Google a profité de l’ouverture de sa conférence Cloud Next, le 22 avril à Las Vegas, pour redéfinir son positionnement dans l’intelligence artificielle appliquée aux entreprises. Le groupe a annoncé le lancement de Gemini Enterprise Agent Platform, une offre destinée à structurer le déploiement d’agents IA dans les environnements professionnels. En parallèle, Google a dévoilé de nouvelles générations de processeurs TPU. L’ensemble vise à déplacer l’attention du secteur, des démonstrations techniques vers l’intégration directe de l’IA dans les processus métier.
Une plateforme conçue pour organiser l’usage des agents IA
Avec cette annonce, Google étend le périmètre de Vertex AI, désormais intégré dans une architecture plus large dédiée aux agents. Selon les informations communiquées par l’entreprise, la plateforme regroupe des outils de sélection de modèles, d’entraînement et d’optimisation, mais aussi des fonctions d’orchestration, de sécurité et d’exploitation. Reuters rapporte que le directeur général de Google Cloud, Thomas Kurian, a indiqué que la phase expérimentale était désormais dépassée, soulignant un basculement vers des déploiements opérationnels.
Google précise que le nombre d’utilisateurs actifs mensuels payants de Gemini Enterprise a progressé de 40 % au premier trimestre par rapport au trimestre précédent. Cette évolution est mise en avant pour illustrer l’adoption croissante de ces solutions par les entreprises. La plateforme n’est pas limitée aux modèles internes : elle prend également en charge des solutions tierces. Parmi elles figure notamment Claude Opus 4.7, développé par Anthropic, ce qui permet aux clients de combiner différents modèles au sein d’une même infrastructure.
Des TPU pour soutenir l’entraînement et l’exécution
En complément de cette évolution logicielle, Google a présenté deux nouveaux accélérateurs dédiés à l’intelligence artificielle : les TPU 8t et TPU 8i. D’après les éléments fournis par l’entreprise, le TPU 8t est orienté vers l’entraînement de modèles et offrirait une puissance de calcul nettement supérieure à celle de la génération précédente. Dans une configuration comprenant 9 600 puces, un système de type superpod atteindrait 121 exaflops, avec une mémoire partagée de l’ordre du pétaoctet.

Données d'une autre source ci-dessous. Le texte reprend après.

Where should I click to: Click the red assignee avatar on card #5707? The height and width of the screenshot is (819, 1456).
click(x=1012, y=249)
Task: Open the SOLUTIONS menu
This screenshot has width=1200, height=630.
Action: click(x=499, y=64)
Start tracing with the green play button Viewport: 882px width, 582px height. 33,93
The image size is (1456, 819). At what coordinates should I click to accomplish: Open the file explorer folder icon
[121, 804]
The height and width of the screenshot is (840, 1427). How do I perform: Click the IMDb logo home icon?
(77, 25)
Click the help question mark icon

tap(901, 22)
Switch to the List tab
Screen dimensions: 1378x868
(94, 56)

Le TPU 8i est, de son côté, conçu pour les tâches d’inférence, c’est-à-dire l’exécution des modèles en conditions réelles. Google affirme que ce composant apporte une amélioration de 80 % des performances par dollar par rapport à la génération antérieure. Cette distinction entre entraînement et exploitation reflète les besoins des entreprises, qui cherchent à la fois à développer des modèles et à les intégrer dans des applications à grande échelle.
Les annonces de Cloud Next mettent en évidence une évolution plus large du marché du cloud. Là où certains acteurs privilégient encore les outils de développement ou les fonctionnalités isolées, Google insiste sur la gestion complète des flux de travail basés sur l’IA. Ce positionnement traduit une volonté de capter la demande des entreprises qui ne se limitent plus à tester des modèles, mais souhaitent les intégrer durablement dans leurs opérations. D’autres annonces, notamment orientées vers les développeurs, sont attendues lors de la conférence Google I/O prévue en mai.